Good guesses but everyone is wrong   I worked at that complex, and there is a sign out front, but you have to come around the Music School parking lot to see it.  It is the Land Engineering Support Centre, part of the Quality Engineering Test Establishment, that is mostly located in the NPB Buliding in Gatineau.

I was co-located with the NCR's Centre for Surface Transportation Technology on the other side of the airport, but the rent kept going up, so the DG decided that he would fund a "temporary" complex in Uplands.  I left a year ago, but last I heard they were renovating the NPB to give the LESC the space it needs for the garage/manufacturing/prototyping it needs.

For people that have been around a while, LESC was called Maintenance Techniques Detachment, it was what was left over when LETE was closed, and bounced around from Borden to Ottawa, and looks like Gatineau will be it's longer term home.  I personally think the old LETE home out at the RCMP complex would be the best place to meet our needs, but I'm sure that decision was tempered with politics :-/


----------



## George Wallace (15 Sep 2013)

Dnd And the Pissing contest has begun.....When I return from Germany, I will post a picture of the 30th Fd RCA buildings and sign at Uplands to ensure that we are talking about the same buildings located very close to a Tim Horton's on Hunt Club.


----------



## ARMY_101 (16 Sep 2013)

30th Field Regiment in Ottawa at Uplands:







Source

Yes, this is very close (within 400 metres) of the Tim Horton's at Canadair Paul Benoit Drive and Hunt Club.


----------



## Old EO Tech (16 Sep 2013)

ARMY_101 said:
			
		

> 30th Field Regiment in Ottawa at Uplands:
> 
> 
> 
> ...



Interesting, hard to tell with the shot not being wider, but it seems that is exactly the temporary building that I worked in as part of LESC/QETE, guess they must have moved LESC over to the NPB faster than they had originally projected.  Is there only one sprung shelter on the property now? Or did the shot just not get the second sprung in it. I see they moved the fence line and made the employee parking larger...

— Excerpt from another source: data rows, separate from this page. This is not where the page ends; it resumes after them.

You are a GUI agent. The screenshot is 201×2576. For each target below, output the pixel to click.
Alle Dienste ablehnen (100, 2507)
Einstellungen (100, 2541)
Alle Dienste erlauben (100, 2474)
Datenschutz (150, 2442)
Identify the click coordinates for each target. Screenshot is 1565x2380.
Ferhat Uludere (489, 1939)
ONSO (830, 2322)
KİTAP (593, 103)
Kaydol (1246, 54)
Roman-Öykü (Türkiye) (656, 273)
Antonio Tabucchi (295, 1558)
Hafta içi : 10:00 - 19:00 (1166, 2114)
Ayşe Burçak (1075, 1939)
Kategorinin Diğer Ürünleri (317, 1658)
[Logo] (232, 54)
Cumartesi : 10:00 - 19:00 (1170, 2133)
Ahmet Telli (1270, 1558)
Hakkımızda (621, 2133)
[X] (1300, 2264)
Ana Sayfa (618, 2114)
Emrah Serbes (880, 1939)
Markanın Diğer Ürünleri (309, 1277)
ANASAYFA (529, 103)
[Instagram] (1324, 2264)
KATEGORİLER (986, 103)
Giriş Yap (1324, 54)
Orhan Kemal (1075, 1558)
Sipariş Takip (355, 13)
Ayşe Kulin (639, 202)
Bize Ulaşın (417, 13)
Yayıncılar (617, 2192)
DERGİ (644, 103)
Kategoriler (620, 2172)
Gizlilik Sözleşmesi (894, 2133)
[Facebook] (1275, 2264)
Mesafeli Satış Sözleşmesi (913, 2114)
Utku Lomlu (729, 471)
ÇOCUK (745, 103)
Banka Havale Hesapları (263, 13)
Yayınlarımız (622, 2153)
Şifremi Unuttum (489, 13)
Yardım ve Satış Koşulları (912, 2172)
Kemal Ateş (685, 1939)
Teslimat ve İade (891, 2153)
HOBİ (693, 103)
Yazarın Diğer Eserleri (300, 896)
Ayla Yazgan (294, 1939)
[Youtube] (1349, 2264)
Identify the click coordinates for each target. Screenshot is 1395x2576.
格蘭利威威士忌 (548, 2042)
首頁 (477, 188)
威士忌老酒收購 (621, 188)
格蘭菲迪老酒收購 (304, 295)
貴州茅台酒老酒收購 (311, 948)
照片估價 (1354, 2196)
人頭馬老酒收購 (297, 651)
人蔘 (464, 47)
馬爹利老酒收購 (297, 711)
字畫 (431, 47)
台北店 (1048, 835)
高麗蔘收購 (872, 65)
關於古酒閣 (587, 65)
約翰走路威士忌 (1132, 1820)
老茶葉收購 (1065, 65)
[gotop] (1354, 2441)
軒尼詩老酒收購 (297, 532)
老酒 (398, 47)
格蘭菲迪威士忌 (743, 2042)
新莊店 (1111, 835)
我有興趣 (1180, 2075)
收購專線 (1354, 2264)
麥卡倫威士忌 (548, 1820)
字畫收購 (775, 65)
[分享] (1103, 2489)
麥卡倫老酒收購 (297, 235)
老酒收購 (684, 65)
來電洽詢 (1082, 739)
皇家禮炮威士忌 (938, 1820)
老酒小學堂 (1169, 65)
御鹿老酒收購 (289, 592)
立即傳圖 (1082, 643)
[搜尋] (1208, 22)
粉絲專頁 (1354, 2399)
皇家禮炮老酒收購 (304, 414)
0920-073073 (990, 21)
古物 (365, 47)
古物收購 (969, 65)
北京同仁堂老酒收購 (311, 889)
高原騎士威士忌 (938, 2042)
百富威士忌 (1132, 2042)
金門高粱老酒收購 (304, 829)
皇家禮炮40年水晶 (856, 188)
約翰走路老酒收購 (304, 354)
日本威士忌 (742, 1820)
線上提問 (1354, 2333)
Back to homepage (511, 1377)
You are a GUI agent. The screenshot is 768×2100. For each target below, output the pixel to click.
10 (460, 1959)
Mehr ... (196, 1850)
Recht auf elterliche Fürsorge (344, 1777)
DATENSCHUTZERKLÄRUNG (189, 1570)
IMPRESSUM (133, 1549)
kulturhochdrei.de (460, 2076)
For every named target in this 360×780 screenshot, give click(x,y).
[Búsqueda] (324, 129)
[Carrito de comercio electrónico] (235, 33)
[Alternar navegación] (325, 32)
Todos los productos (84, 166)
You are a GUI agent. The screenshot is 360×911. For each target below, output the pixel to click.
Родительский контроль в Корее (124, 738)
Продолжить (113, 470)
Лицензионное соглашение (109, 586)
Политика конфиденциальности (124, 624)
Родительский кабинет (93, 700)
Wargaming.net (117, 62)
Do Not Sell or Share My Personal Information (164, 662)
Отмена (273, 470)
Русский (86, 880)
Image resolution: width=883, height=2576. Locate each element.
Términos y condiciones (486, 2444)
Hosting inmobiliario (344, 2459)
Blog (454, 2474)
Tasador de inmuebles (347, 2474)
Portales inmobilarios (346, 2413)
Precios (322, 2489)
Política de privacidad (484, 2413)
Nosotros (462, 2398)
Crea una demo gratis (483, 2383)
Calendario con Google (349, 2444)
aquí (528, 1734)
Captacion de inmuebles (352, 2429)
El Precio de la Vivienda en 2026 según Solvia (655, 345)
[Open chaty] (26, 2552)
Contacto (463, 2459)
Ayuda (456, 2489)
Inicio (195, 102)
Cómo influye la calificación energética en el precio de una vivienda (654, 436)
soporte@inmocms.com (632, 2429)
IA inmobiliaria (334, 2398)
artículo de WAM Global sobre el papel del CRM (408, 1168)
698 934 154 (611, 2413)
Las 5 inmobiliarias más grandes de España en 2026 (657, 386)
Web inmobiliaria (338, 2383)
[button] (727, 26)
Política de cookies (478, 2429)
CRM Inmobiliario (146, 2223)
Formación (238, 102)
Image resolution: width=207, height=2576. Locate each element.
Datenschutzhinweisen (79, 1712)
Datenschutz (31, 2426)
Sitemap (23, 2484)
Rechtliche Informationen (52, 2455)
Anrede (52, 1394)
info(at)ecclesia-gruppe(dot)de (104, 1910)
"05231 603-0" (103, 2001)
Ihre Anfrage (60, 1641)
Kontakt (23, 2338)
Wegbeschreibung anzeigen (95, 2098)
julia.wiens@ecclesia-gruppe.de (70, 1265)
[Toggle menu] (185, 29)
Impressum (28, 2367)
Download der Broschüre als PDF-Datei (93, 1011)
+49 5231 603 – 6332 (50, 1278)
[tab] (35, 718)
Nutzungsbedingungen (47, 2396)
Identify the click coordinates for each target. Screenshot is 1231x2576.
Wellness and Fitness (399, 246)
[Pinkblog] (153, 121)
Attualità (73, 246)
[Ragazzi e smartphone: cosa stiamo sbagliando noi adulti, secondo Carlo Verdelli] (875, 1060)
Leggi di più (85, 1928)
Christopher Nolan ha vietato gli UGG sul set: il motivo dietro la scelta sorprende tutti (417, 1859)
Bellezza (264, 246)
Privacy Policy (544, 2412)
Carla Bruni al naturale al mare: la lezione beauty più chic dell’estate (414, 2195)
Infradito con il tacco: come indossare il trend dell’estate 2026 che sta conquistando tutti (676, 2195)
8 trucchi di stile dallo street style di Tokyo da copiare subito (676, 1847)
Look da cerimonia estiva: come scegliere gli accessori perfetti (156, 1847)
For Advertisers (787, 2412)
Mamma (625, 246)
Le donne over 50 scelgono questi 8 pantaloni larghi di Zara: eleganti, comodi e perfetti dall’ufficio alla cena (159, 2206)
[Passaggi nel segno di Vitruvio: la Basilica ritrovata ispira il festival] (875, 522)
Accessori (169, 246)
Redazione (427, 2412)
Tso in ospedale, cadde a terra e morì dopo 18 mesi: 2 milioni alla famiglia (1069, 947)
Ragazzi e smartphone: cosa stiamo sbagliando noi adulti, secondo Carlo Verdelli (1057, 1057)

The DDC article is a tad misleading....it makes it sound as if they had to create the place from scratch when the original temporary structure was started in 2009 and we moved in late 2010.  So all they had to do was further modify it to meet 30 Fd Reg's needs.


----------



## ARMY_101 (22 Sep 2013)

I'll beat you to it George. I think I see where the confusion is coming from:

Here's 30th Field, which is within 200 metres of the Tim Horton's and Holiday Inn Express





Here's the Land Engineering Support Centre, which is ~500 metres South of 30th Field: 
	

	
	
		
		

		
		
	


	




They both look similar with the temporary tents and trailers, but 30th Field has a white tent while the CFLES is green.


----------



## Old EO Tech (22 Sep 2013)

Ah good to clear that up, 30 Field is setup in what once was an empty field beside the Crypto Center then.

Jon


----------